‘The joke is on us if we cannot read data’

Award-winning investigative reporter and database editor Brant Houston talks about how data journalism builds credibility

April 13, 2017 01:09 am | Updated 07:26 am IST - Mumbai

Necessary skills: Brant Houston says that to be a good journalist today, one needs training in how to research on the web and social media, and how to find and use documents.

Necessary skills: Brant Houston says that to be a good journalist today, one needs training in how to research on the web and social media, and how to find and use documents.

Brant Houston, 63, is the Knight Chair in Investigative Reporting at the University of Illinois. The award-winning investigative reporter and database editor at various U.S. newspapers is a co-founder of the Global Investigative Journalism Network and the Investigative News Network, and is the author of Computer-Assisted Reporting: A Practical Guide . In India to conduct a hands-on data journalism workshop organised by the Energy Policy Institute at University of Chicago (EPIC)-India and data journalism initiative IndiaSpend, he shares why data journalism is not restricted to the nerds, and builds the credibility of journalists in the era of fake news.

How do you define data journalism?

Basic data analysis is going through documents with columns and rows. Now, it has begun to include technical skills like web scraping, setting up interactivity with databases. Data journalism is a basis for reporting and its extension, which allows you to get a better context and depth of story.

How has data journalism impacted the way we do journalism, especially investigations?

Data journalism has increased our credibility. When we only rely on anecdotes, we are only looking at the trees. Data allows us to look at the larger picture, the forest. And this has allowed journalists to go beyond the social sciences and be a bit more organised and scientific in their approach. It has helped many journalists overcome their Math phobia, because numbers and spreadsheets can be overwhelming. But the joke is on us if we are unable to read them; how else could we then look at budgets and inflation and report on them?

Good journalism is needed now more than ever before, especially in the face of “fake news”. So we need the skills to ensure more credibility. The digital platform allows us to save a lot of words by visualising data, but the strength lies in the data that has been mined and revealed.

But working with data seems like a thing only nerds do.

Way back in 1999, the Columbia Journalism Review had published a cover story titled “We are all nerds now”. On one hand, our newsrooms may not be even close to that. But on the other hand, the whole world today has gone nerdy because data is everywhere.

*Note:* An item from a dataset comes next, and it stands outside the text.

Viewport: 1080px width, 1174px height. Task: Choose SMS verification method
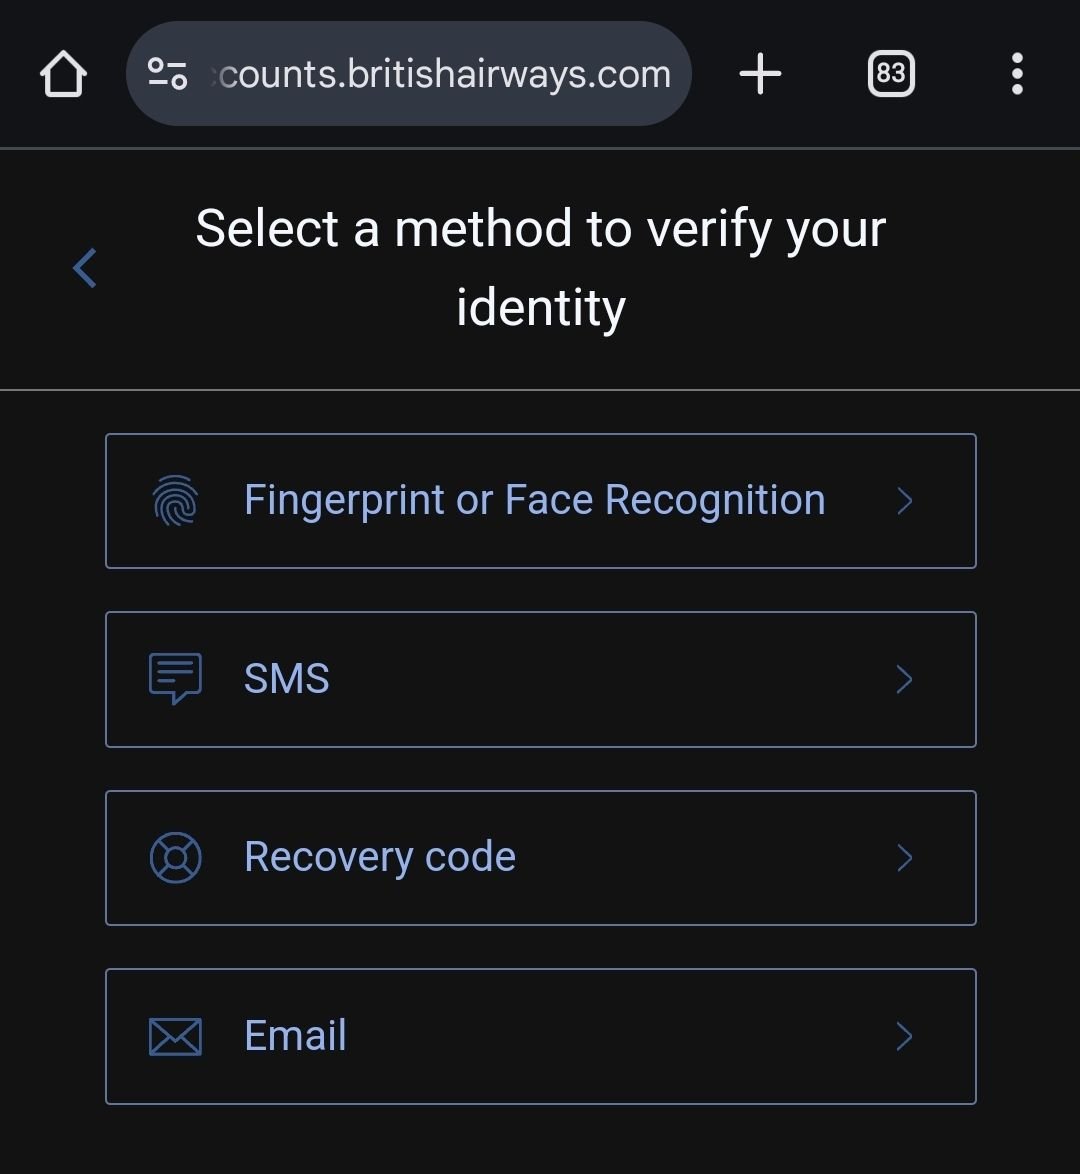(x=541, y=679)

When I was once struggling with finding and sorting some data, a senior colleague told me that if I did not sweat it out a little, it would make no sense to receive an explanation from him on how do it, because I could forget it. So it takes time to figure things out, but it is worth the effort. Even now, I do try to learn a new software at least once a year.

How do you find data that may not be easily available?

Everyone thinks that there is a lot of transparency with data in the U.S., but the challenge is finding data with smaller cities and rural levels, similar to some countries in the world. But if there is no data on a given subject, then probably policies are being made without substantial information, deliberation and transparency, and that’s a story. It also paves the way towards pushing for creating data on the same subject.

Does data journalism take away from the focus of narrative journalism, where a journalist attempts at making a personal connect?

I always felt I was developing the skills to do a much better job with documents. And I never stopped interviewing people. I would look for documents, get the information and then get out on the field. Getting a lot of documents and data allows us to decide whom we should be interviewing, as opposed to talking to anyone we run into, or a spokesperson. Just because documents are online now and the word data is used, people treat it differently.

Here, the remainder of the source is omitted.